Uncertainty arises from incomplete or unreliable information, while vagueness refers to imprecise definitions or gradations in meaning.
How does fuzzy logic handle vagueness?
Fuzzy logic assigns degrees of truth between 0 and 1, rather than just true or false.
What is a fuzzy set?
A set where elements have degrees of membership between 0 and 1, rather than just being in or out.
How is fuzzy membership different from classical set membership?
Classical sets have strict membership (0 or 1), whereas fuzzy sets allow partial membership between 0 and 1.
What is an example of a real-world fuzzy set?
Height classifications (e.g., ‘tall’ people) where membership gradually changes rather than having a strict cutoff.

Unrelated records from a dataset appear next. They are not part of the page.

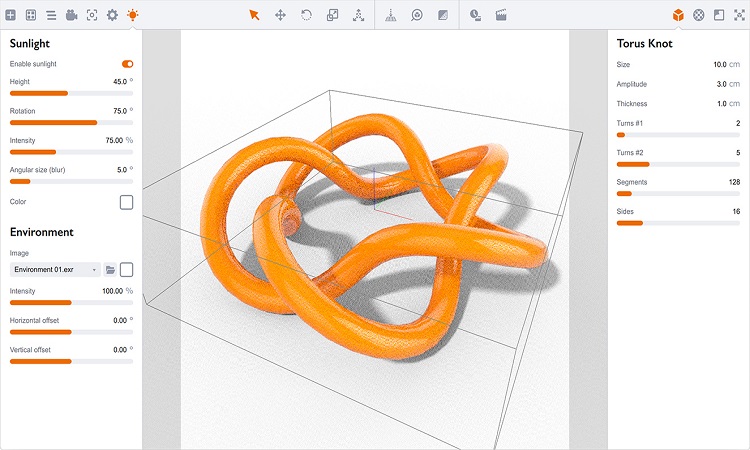Open the gear settings panel icon
The height and width of the screenshot is (450, 750).
pos(112,15)
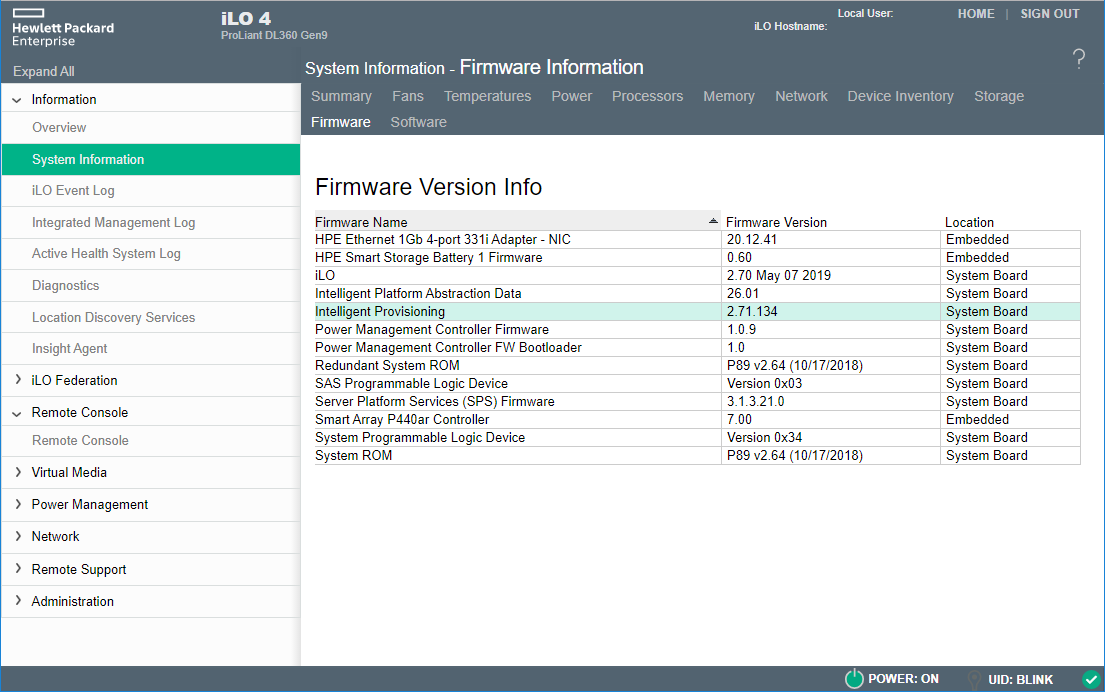Viewport: 1105px width, 692px height.
Task: Click the green health checkmark icon
Action: tap(1088, 679)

Why do we normalize fuzzy membership values between 0 and 1?
To allow comparisons within a formalism and standardize calculations.
What is an example of a fuzzy function?
A function defining ‘nearly full’ for a glass of water, where the membership value is high around half-full but decreases for empty and completely full states.
How do fuzzy relations extend classical relations?
Fuzzy relations allow degrees of association between elements rather than strict binary relationships.
Why is uncertainty an obstacle for rational agents?
It makes decision-making difficult by introducing unknown factors into an agent’s environment.
How does uncertainty affect an autonomous taxi agent?
The agent must handle unpredictable elements like traffic, road conditions, and signal changes.
What are three sources of uncertainty in data?
Unreliable data, incomplete data, and imprecise measurements.
How does propositional logic handle uncertainty?
It uses declarative statements to define what is known and unknown but struggles with probabilistic reasoning.
What are the two major schools of thought in probability?
Frequentism and Bayesianism.
How does frequentist probability interpret probabilities?
It defines probability as the frequency of an event occurring over many trials.
How does Bayesian probability interpret probabilities?
It defines probability as a measure of belief based on prior knowledge and evidence.
What is an atomic event in probability?
A single possible outcome in a sample space.
What is a sample space?
The set of all possible outcomes in an experiment.
What is an event in probability?
A subset of the sample space representing one or more outcomes.
How is probability assigned to atomic events?
By dividing the number of favorable outcomes by the total number of possible outcomes.
What is the probability of rolling an even number on a fair six-sided die?
3/6 or 1/2, since there are three even numbers out of six total outcomes.
What is a probability distribution?
A function assigning probabilities to all possible values of a random variable.
What is a random variable?
A function that assigns numerical values to outcomes in a probability space.
What is the probability of a Boolean random variable being true?
It depends on the given probability distribution; typically, P(A) + P(¬A) = 1.
How do we express probabilities for Boolean, discrete, and continuous variables?
Using P(X=x) notation, where X is the variable and x is its assigned value.